The Customer Reliability Engineer will work with other Reliability Engineers (RE), Product Managers, and Developers practitioners to produce mission-critical infrastructure, tools, performance improvements, actionable and meaningful performance measurements, and communication to stakeholders. The CRE is expected to work with management, peers, and customers to define and implement the technical vision, improve monitoring tools, error detections, defects elimination while improving Mean Time to Detection/Resolution, and overall service availability and customer satisfaction. The CRE role at Dick’s Sporting Goods (DSG) provides an opportunity to blend system design and software engineering skills with passion for troubleshooting and defects elimination to address an ever-changing applications and environments with scalability and reliability challenges.
Troubleshoot high severity e-commerce, infrastructure and legacy business applications/websites performance and availability issues and manager the incident lifecycle to resolutions.
Drive root cause analysis/investigations through identifying, analyzing and remediating service(s) performance and availability issues to ensure maximum service uptime and availability. Conducting Blameless Post Incident Review is expected.
Engage in and improve the whole lifecycle of services—from inception and design, through deployment, operation and refinement.
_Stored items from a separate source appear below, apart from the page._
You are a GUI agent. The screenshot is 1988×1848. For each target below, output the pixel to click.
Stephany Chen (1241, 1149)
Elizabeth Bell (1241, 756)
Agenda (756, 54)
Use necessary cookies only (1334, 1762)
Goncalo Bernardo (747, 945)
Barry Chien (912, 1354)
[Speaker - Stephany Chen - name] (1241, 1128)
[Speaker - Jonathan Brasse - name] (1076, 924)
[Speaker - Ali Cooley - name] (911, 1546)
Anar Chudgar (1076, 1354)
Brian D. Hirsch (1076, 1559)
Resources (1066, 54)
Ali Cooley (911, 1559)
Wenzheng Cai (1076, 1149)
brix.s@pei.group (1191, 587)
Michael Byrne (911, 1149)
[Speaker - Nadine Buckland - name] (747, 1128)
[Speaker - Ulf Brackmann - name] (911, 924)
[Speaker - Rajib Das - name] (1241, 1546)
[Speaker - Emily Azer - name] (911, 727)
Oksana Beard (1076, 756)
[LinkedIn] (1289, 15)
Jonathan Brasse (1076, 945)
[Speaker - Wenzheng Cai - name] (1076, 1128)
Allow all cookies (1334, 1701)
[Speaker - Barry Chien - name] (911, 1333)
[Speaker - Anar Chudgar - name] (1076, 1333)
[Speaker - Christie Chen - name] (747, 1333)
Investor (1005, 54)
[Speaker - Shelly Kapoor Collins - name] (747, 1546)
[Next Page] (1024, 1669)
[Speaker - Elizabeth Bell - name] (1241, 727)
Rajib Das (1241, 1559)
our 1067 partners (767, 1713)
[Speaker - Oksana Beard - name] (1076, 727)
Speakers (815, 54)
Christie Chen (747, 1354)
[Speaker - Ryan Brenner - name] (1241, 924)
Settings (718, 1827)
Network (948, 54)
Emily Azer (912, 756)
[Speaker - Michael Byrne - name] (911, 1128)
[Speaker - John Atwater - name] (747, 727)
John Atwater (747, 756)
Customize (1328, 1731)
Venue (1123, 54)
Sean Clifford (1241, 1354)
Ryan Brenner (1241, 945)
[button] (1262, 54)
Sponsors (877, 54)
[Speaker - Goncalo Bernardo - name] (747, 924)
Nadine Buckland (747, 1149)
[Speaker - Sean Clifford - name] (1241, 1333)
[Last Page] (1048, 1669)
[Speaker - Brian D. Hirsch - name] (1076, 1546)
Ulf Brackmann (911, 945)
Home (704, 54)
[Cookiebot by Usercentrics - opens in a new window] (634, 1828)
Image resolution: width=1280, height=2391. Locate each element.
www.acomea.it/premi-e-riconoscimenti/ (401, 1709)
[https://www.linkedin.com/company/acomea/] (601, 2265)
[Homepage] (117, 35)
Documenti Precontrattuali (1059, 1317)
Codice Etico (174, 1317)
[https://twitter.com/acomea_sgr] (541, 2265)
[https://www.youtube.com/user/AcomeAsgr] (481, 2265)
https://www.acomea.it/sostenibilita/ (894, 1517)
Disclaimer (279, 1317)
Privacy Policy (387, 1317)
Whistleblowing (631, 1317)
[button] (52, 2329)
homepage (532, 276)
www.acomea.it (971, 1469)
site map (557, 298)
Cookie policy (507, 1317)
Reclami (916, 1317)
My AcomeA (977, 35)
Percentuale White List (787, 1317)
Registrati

Maintain services once they are live by measuring and monitoring availability, latency and overall system health. You're expected to be on- call and have strong written communication skills and be able to develop working relationships with coworkers.
Supervise ITSD, Operations and ESOC technicians in service reliability, metrics, sustainability, technical debt, and operational toil for live services running at scale.
Work across multiple project teams simultaneously to support rapid development efforts.
Solve complex, business critical issues that impact bottom line financial numbers and customer loyalty/experience.
Scale systems sustainably through mechanisms like automation, and evolve systems by pushing for changes that improve reliability and velocity.
Contribute positively to open source projects developed by DSG and join existing communities. Navigate this broader ecosystem and structure projects with upstream/ downstream opportunities in mind.
Identify and integrate with third-party solutions where it makes the most sense.
Use data to understand the availability, reliability, and sustainability of our software.
Bring experience, pragmatism, empathy, and composure to interactions with teams outside of the RE organization.
Work frequently with Product teams on shared goals and cross-team projects.
Balance planned and reactive work using basic project planning techniques and technical roadmaps.
Work and collaborate across teams such Application services, Capacity Planning, Hardware, Network, and Datacenter Operations.
Participate in building advanced tooling for testing, monitoring, administration, and operations of multiple clusters across multiple environments.
Experience negotiating SLIs, SLOs, and SLAs with product owners.
Our teammates know that there is an athlete behind every in-store and eCommerce transaction. We go beyond the expected to build technology that makes the DICK’S Sporting Goods’ experience innovative and hassle-free.
COMMITTED TO INCLUSION & DIVERSITY.
We actively seek to create an inclusive and diverse workforce, reflecting the communities we serve. Doing so strengthens our ability to serve all our athletes and drive innovation and growth.
HAVE A PASSION FOR SPORTS.
We believe that sports make people better and we’re determined to be the best sports company in the world. Whether you’re an athlete or sports enthusiast, we bring our passion for the game into everything we do.
GET BETTER EVERY DAY.
The journey is never over. We know that to be the best, we must get a little better each day. We focus on delivering 1% more in everything we do.